My face is breaking out something terrible as well. Ugh, why is pregnancy so hard on me?
Thanks for letting me whine.
I second the nosefreda! DD used to scream and fight the bulb syringe and it wasn't very effective anyway. She loves the nosefreda and asks to use it even when she is not sick. The snot gets no where even near the tube, so there is really 0% chance of it getting in your mouth.
And I was having back and hip pain before having ds. The moment I had him all that went away. I walked out of the hospital with no pain (in that area haha) for the first time in at least a month. I hope you have a good experience too. My body bounced back soooo much faster than the first delivery.
Ok, thank you for saying this. I was trying to remember and I keep asking DH, "Did my back stop hurting right away after DD was born?" but neither of us could remember. Funny the things you forget right?
i think i am having a midlife crisis. Work is getting stressful and it doesn't seem there are opportunites to get promoted. In my little fantasy world I think how nice it would be to work with my mom(even though when she offered me the business 10 years ago I said no). I would take the kids to work with me and they could just run and play in her little house. I am having so much fun helping her and trying to do marketing. I just can't design at all. But I think I could just take some classes. I have to have some ability it's hereditary isn't it?
We are on month number 7 of unemployment. Things don't seem to be getting better. Dh applies to at least 20 jobs a week and never hears a thing.
The kids are better and for that I am thankful but they look bad. Ethan won't stop scratching and I am worrying if he is going to scar himself. I don't think these are like chickenpox where you get scars.
I think you could find a class. I always feel like most of floral design is getting some great magazines (or google images) and just putting your own twist on things. I think you have the personality and patience to be a business owner and that's most important.
I miss my DH!!! He has been gone for work since 1/8. I am tired & have been doing the whole single mom thing day in & day out. Tori hasn't slept through the night in months (well she finally did last night which was awesome!!) and I haven't had a break in weeks.
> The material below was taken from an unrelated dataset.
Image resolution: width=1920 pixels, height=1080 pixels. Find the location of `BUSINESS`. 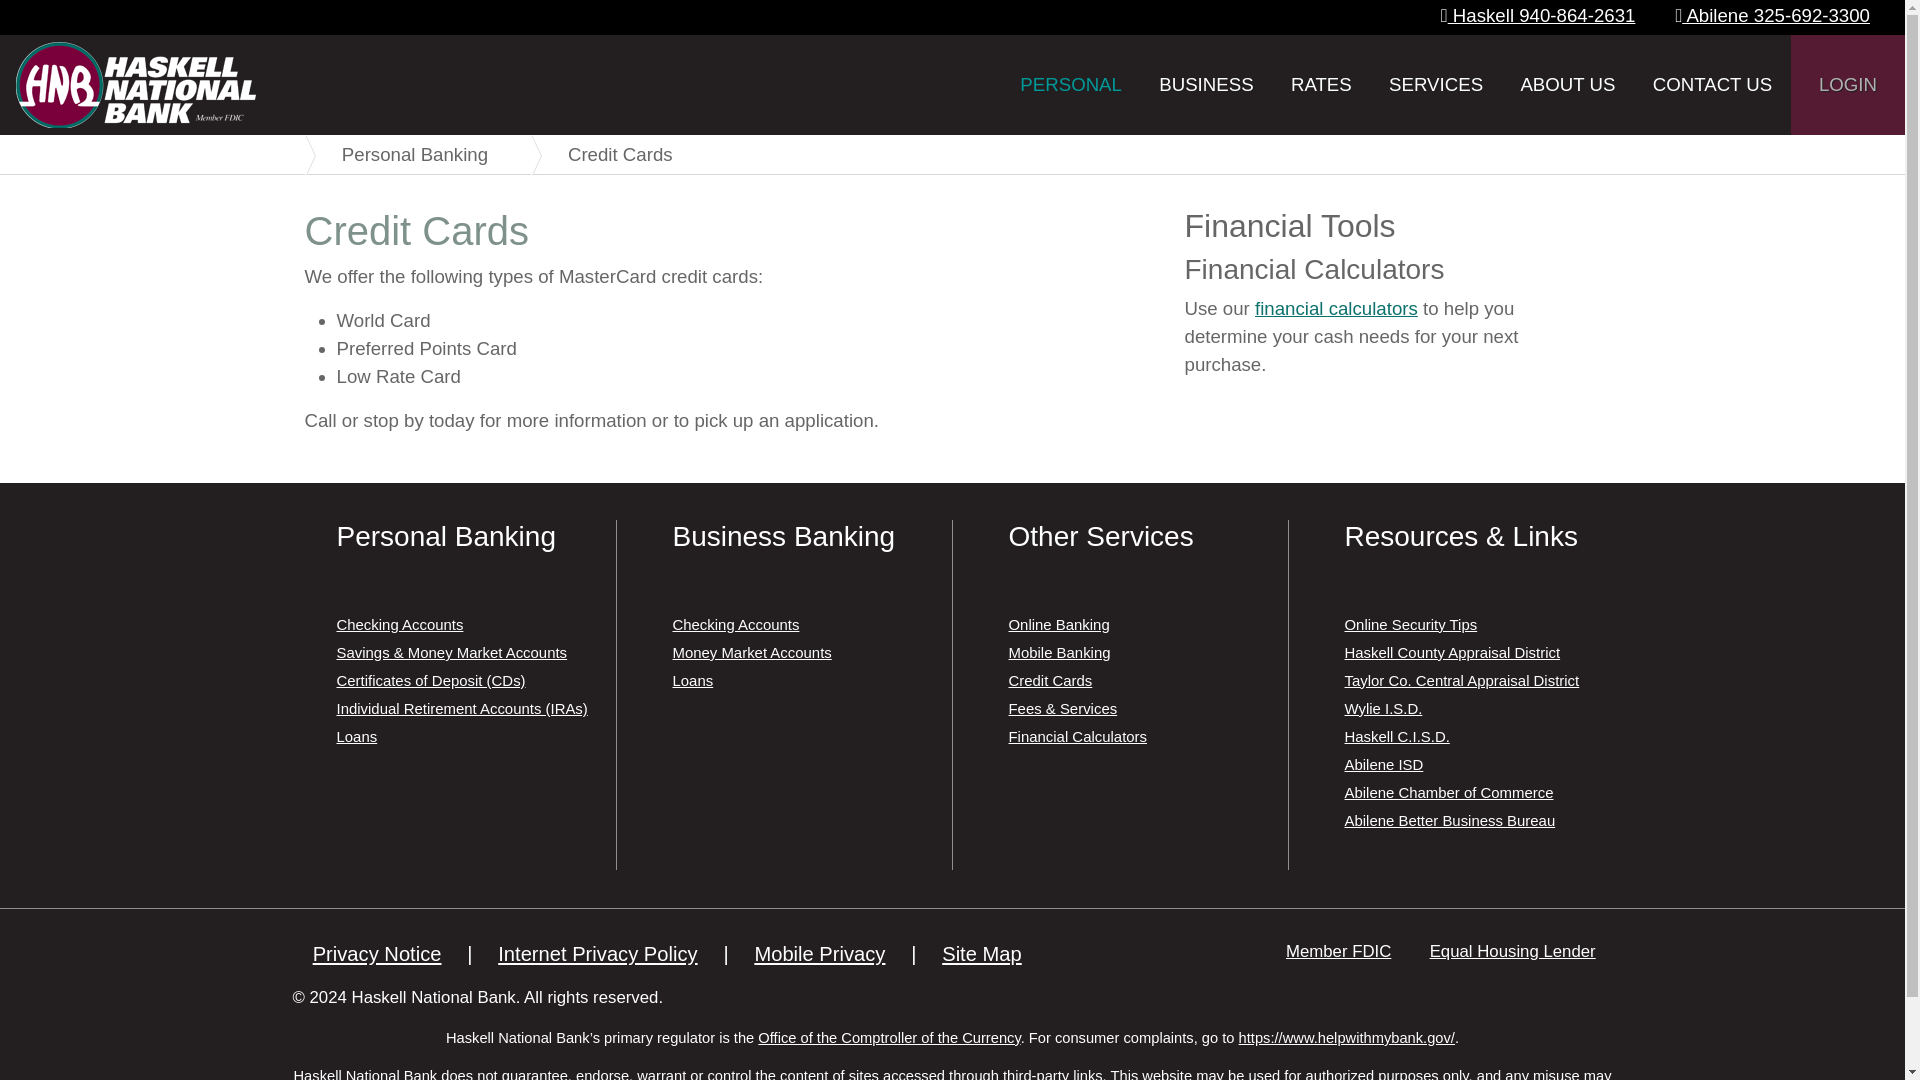

BUSINESS is located at coordinates (1206, 84).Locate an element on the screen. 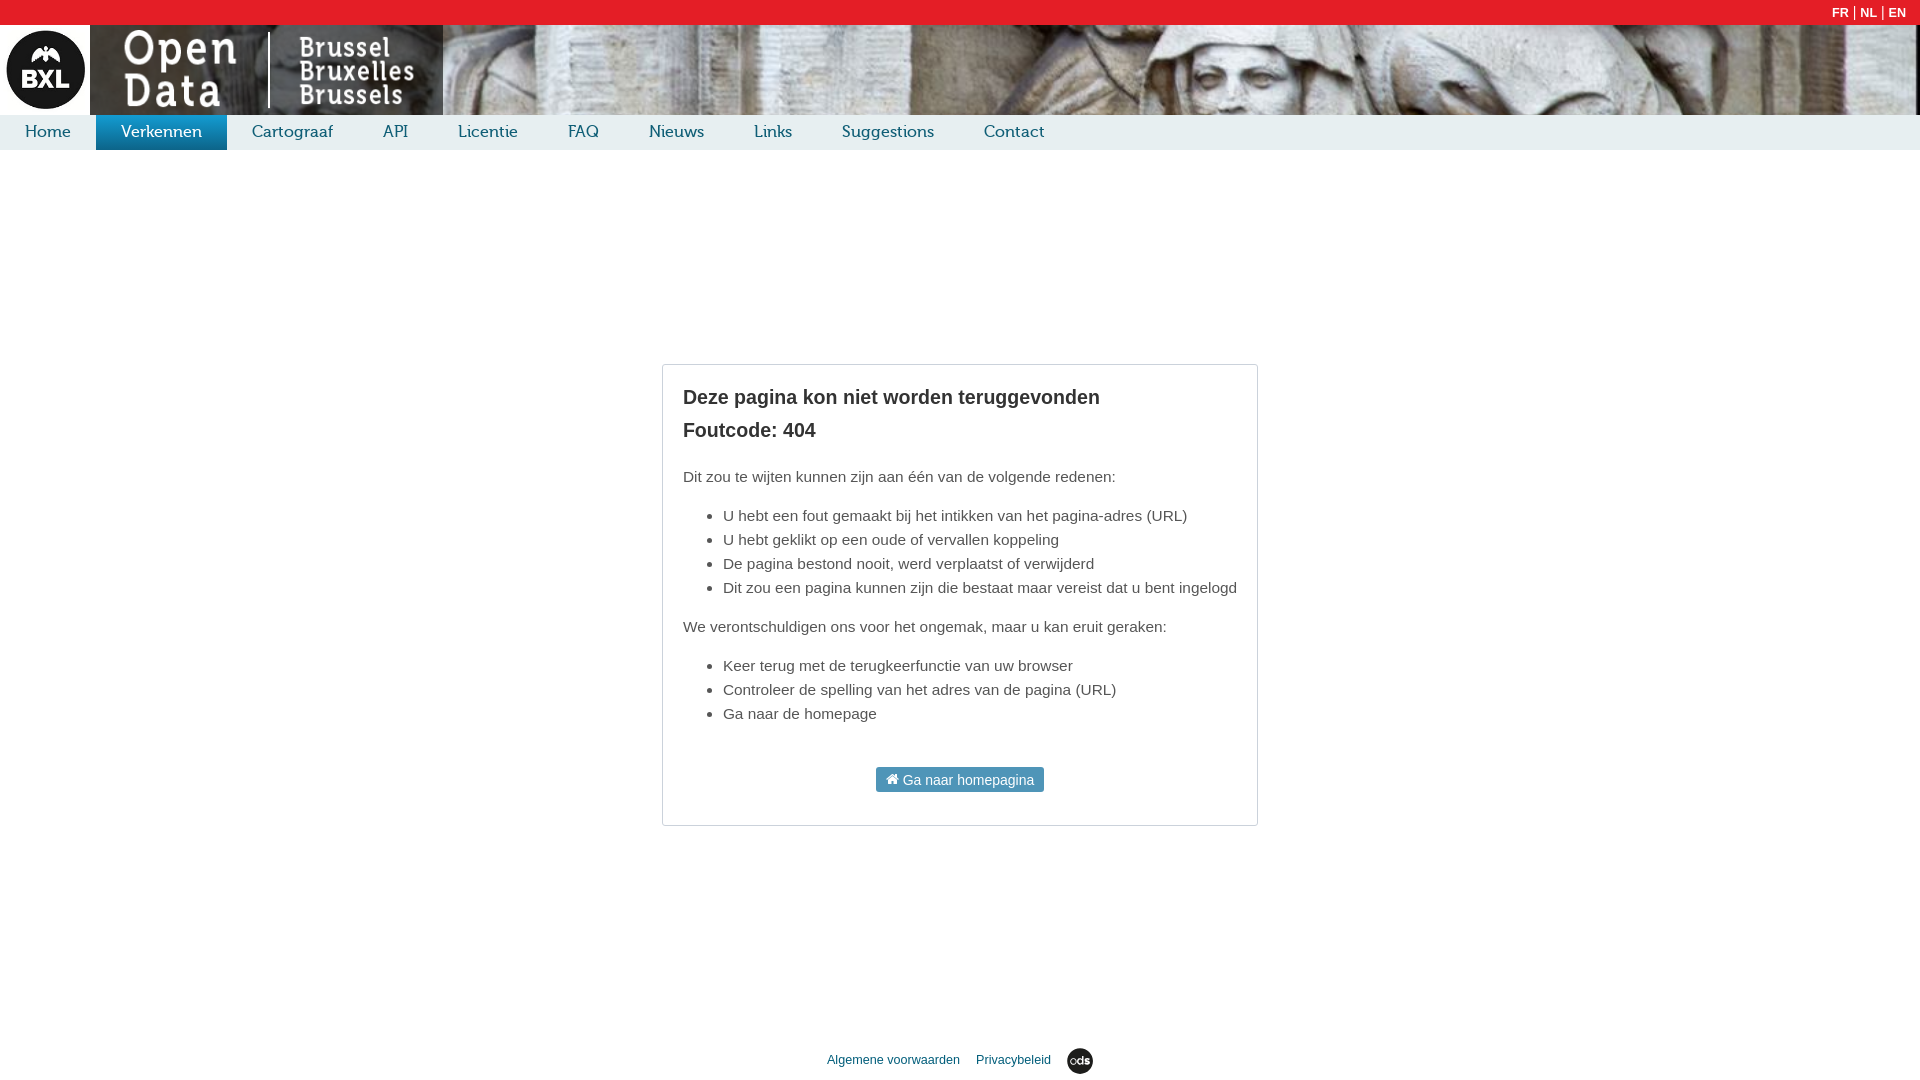 Image resolution: width=1920 pixels, height=1080 pixels. Ga naar homepagina is located at coordinates (960, 780).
I miss my friends...and wine...and the help DH gives when he's home.
I guess this is just practice for his deployment that starts next month
Evan just isn't listening...I know that it is the age, but it definitely wears on my patience. I have yelled at him a few times in the past two days, and I feel bad for that. He is great when we go somewhere, so I went to an indoor playplace and the mall yesterday and stay and play at our church today, just for some sanity for all of us.
Also his separation anxiety is still really bad. We are starting a class next Tuesday to try to address it. It is 45 min. once a week and it is to be for your LOs first time away from Mom and Dad. I hope that it helps him to get through this as nothing that we do or say is helping
. It breaks my heart.
Oh and the garbage trucks just went by and are making a ton of noise...PLEASE do not wake up my two sleeping boys.
The recovery from this c-section has been SO much worse than before. I'm 100% sure it's because of the "significant blood loss" (Dr's words) and the fact that I don't know how to sit still and let others do things for me. I am achy around the incision, and just worn out.